So we are going to have this out. The abortion debate needs to be, as Harper puts it, “reopened.” And it should never be closed. It should never be closed for the same reason that debates are never closed on questions like whether slavery is wrong, whether the Holocaust happened, and whether the exploitation of children is evil. You can debate all of these things, which I strongly believe, and in a free democracy, it is right that you be allowed to debate all of these issues. This debate must never involve violence, and it must never involve outlawing free expression, and beyond that, it is pretty much a free-for-all, which is as it should be.
But fair warning: if you want to deny the Holocaust, or claim a right to exploit children, or demand that abortions be outlawed even to the extent of endangering women’s lives, I intend to see to it that your side loses, in as crushing and humiliating a fashion as possible. Those of us who stand on the side of basic human freedoms can never afford the complacency of thinking that debate is ever “closed.” We must always be prepared to test our arguments against those who would overturn our hard-won victories — and, yes, always be prepared to concede in the infinitely unlikely event that the other side raises a compelling argument. We will continue this fight wherever it may take us, as long as it takes, until the last dog dies.
Do note that “opening a debate” is in no sense the same thing as “passing a law.” We have just learned, as if we ever needed to, that the anti-abortion wing of the Conservative caucus is not interested in debating abortion, either.
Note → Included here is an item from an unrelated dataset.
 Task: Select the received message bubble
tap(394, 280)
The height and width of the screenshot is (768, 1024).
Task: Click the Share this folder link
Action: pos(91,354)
They want it banned, come hell or high water, and they’re prepared to do something as self-evidently ridiculous as calling on the judiciary to begin considering murder charges against abortion doctors in the absence of any direction to do so from either the legislative or executive branches of government. This is not reopening a debate: this is closing off debate through the rule of the police.
Harper is not interested in “opening an abortion debate” for more pragmatic reasons: he thinks it will cost him politically. This should not be a great concern to those who oppose Harper politically. Harper has for too long now been permitted to act as the spokesperson for a movement whose political priorities are dramatically at odds with his own. He should not be permitted to say that his position as prime minister is that debate is not permitted. He should be obliged — he should be compelled by public pressure, if necessary — to state his position on this matter. He worries about doing so because the consequence could be an irreparably divided Conservative Party. That is his problem, not ours.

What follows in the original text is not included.